HIPOCONDRÍA SOCIAL DOMINICANA: REALIDAD O FICCIÓN.

La hipocondría puede ser definida como un trastorno sicológico o siquiátrico en el cual quien la padece exagera de forma irracional el padecimiento de una enfermedad real o ficticia que lo convierte en esclavo de sus propios pensamientos y miedos. El hecho de que la enfermedad sea real no lo exime de los problemas que acarrea a su vida los miedos que padece, los cuales pueden llagar a ser desenfrenados.

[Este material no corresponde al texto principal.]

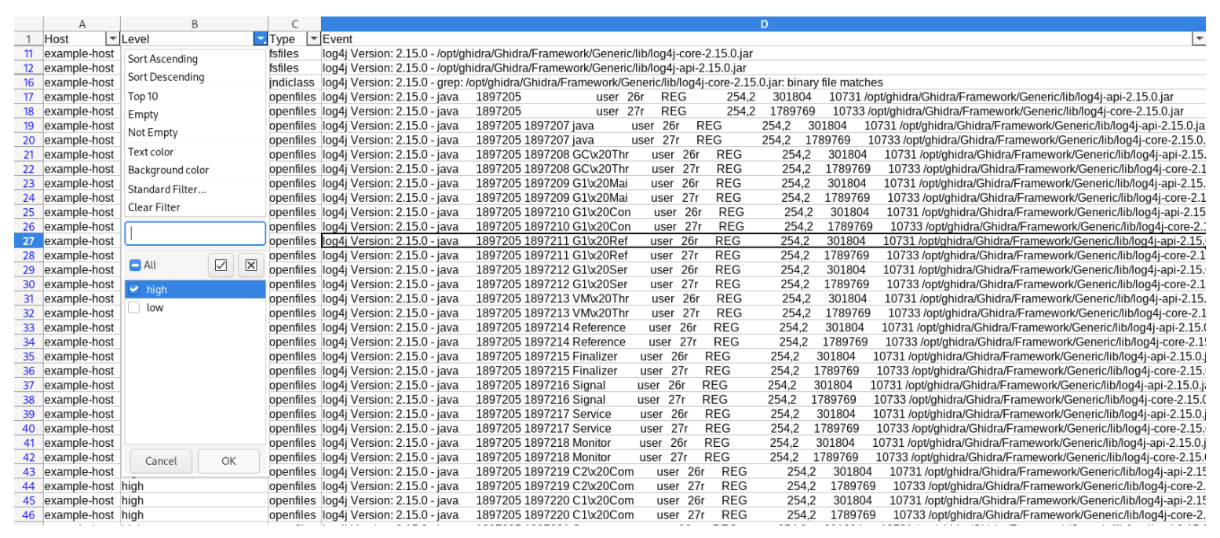1220x538 pixels.
Task: Open the Host column filter dropdown
Action: [112, 38]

La sociedad dominicana podría llegar a sufrir una especie de hipocondría debido a las exageraciones reales o no de ciertos acontecimientos que en ocasiones le impiden ver los hechos tales como suceden. Hemos exagerado un crecimiento económico que podría llevarnos a creer que ciertamente estamos viviendo la bonanza más importante de nuestra vida republicana, pero disminuyendo exageradamente que estamos hipotecando paulatinamente el futuro de la nación con empréstito irresponsable. Esto nos imposibilita ver por demás que en la realidad el crecimiento no es de la sociedad en su conjunto, si no de un pequeño grupo-Empresarios y Políticos-en ocasiones fusionados en la misma persona-que en su hipocondría real de riquezas quieren extrapolar a los medios de comunicación que todos disfrutamos de esas bonanzas.

Existe real o no un alarmante incremento de la corrupción-pública y privada-pero trastornados hipocondríacos han pretendido que el sometimiento penal de algunos adversarios políticos-internos y externos-es una muestra irrefutable de que la corrupción se está combatiendo e incluso que ha disminuido a niveles tales que no hay de qué preocuparse, pues en todas las épocas y sociedades ha existido la corrupción, dicen que es un “mal necesario”.

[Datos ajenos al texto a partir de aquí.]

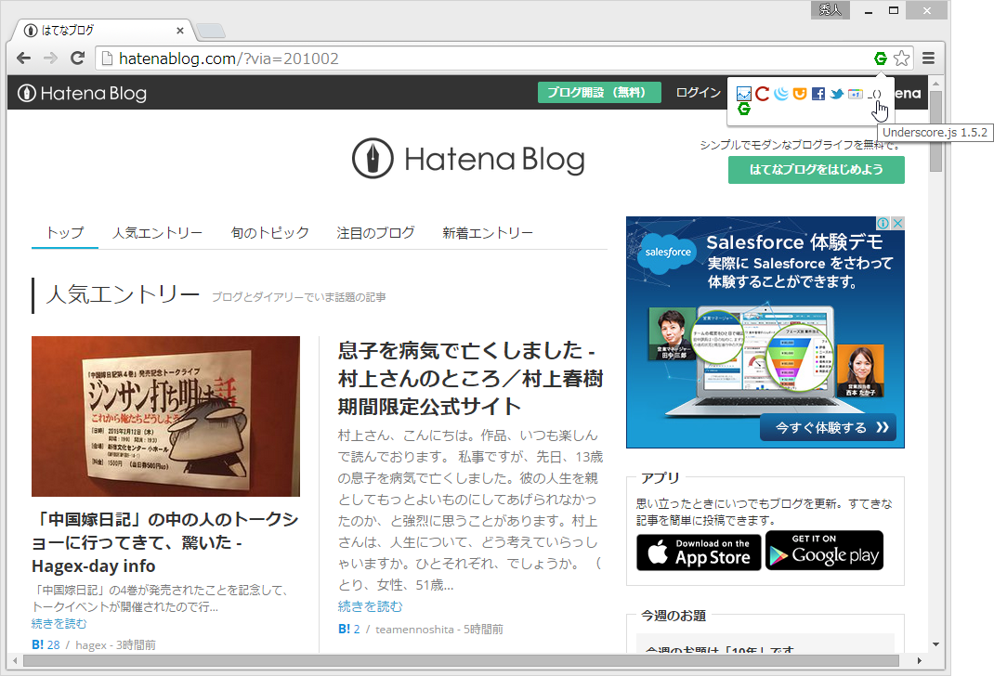The width and height of the screenshot is (994, 676).
Task: Click the Salesforce 今すぐ体験する ad button
Action: tap(830, 427)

La hipocondría social ha llegado al extremo de que el Procurador General de la República haya expresado que los femenicidios han disminuidos en el país en un 18 % durante este año, realidad o no, lo cierto es que cada día siguen muriendo mujeres a causa de la violencia intrafamiliar y de género en los hogares dominicanos. Sin embargo parece mejor para las autoridades exagerar la solución que se le está dando al flagelo, porque con ello nos hacemos más graciosos con organismos internacionales que aportan fondo, mientras seguimos enterrando cada día nuestras mujeres a causa de la violencia.

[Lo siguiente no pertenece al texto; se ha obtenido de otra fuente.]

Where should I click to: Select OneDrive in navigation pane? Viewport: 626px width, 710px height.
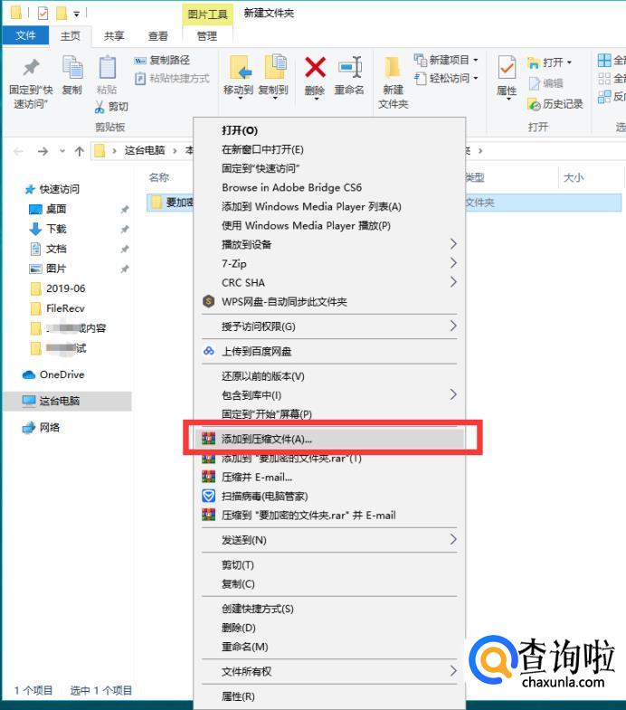(x=62, y=374)
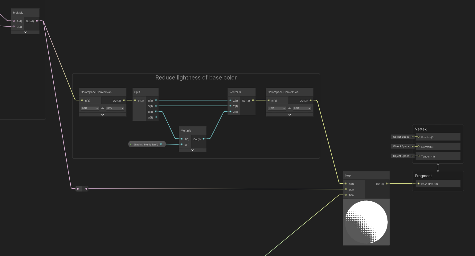Click the chevron under the lower Multiply node
475x256 pixels.
pos(192,150)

La ficción ha llegado a unos hipocondriacos legisladores que aprobaron un proyecto de ley que castigaría a los hombres que asesinen mujeres con una pena de 40 años de cárcel, pero sin detenerse en la realidad de que las leyes penales entran en función una vez se ha producido el daño, que el problema debe ser abordado a través de políticas públicas de educación en valores y principios no machista, pues los mismos que aprueban esas normas son los que se quitan correas en contra de las legisladoras en el propio hemiciclo. Oh Dios, cuanta hipocresía!!!

Los políticos, empresarios, funcionarios judiciales y policiales siguen en forma instintiva las opiniones e informaciones que emiten a la población sus voceros, sin detenerse a observar que cada día que pasa la sociedad se va desangrando por la corrupción, delincuencia, falta de institucionalidad, etc., pero preferimos seguir trastornados hipocondriacamente exagerando los números de las disminución de la pobreza, violencia, falta de educación y deterioro institucional, en vez de enfrentar la realidad. De todas maneras la verdad es una construcción social, cuyos resultados pueden aun siendo falsos crear una expectativa de verdad inexistente.

La sociedad actual dominada por la post-verdad-mentira emotiva introducida por un neologismo que describe la distorsión deliberada de una realidad, con el fin de crear y modelar la opinión pública e influir en las actitudes sociales, en la que los hechos objetivos tienen menos influencia que las apelaciones a las emociones y a las creencias personales-está creando al antojo de quienes ostentan el poder una realidad que aun siendo falsa al estilo la hipocondríaco, puede llevarnos a un especie de trastorno que no sabremos si estamos ante la realidad o una ficción, pero igual de perjudicial para la salud de la sociedad.

Al final todos quedaremos trastornados de una hipocondría donde no sabemos si estamos enfermos o solo exageramos unos síntomas que reales o no, podrían llevarnos al mismo resultado, ser esclavos de los miedos que nos impiden reaccionar ante los males institucionales que deterioran de manera irreversible la salud de la sociedad.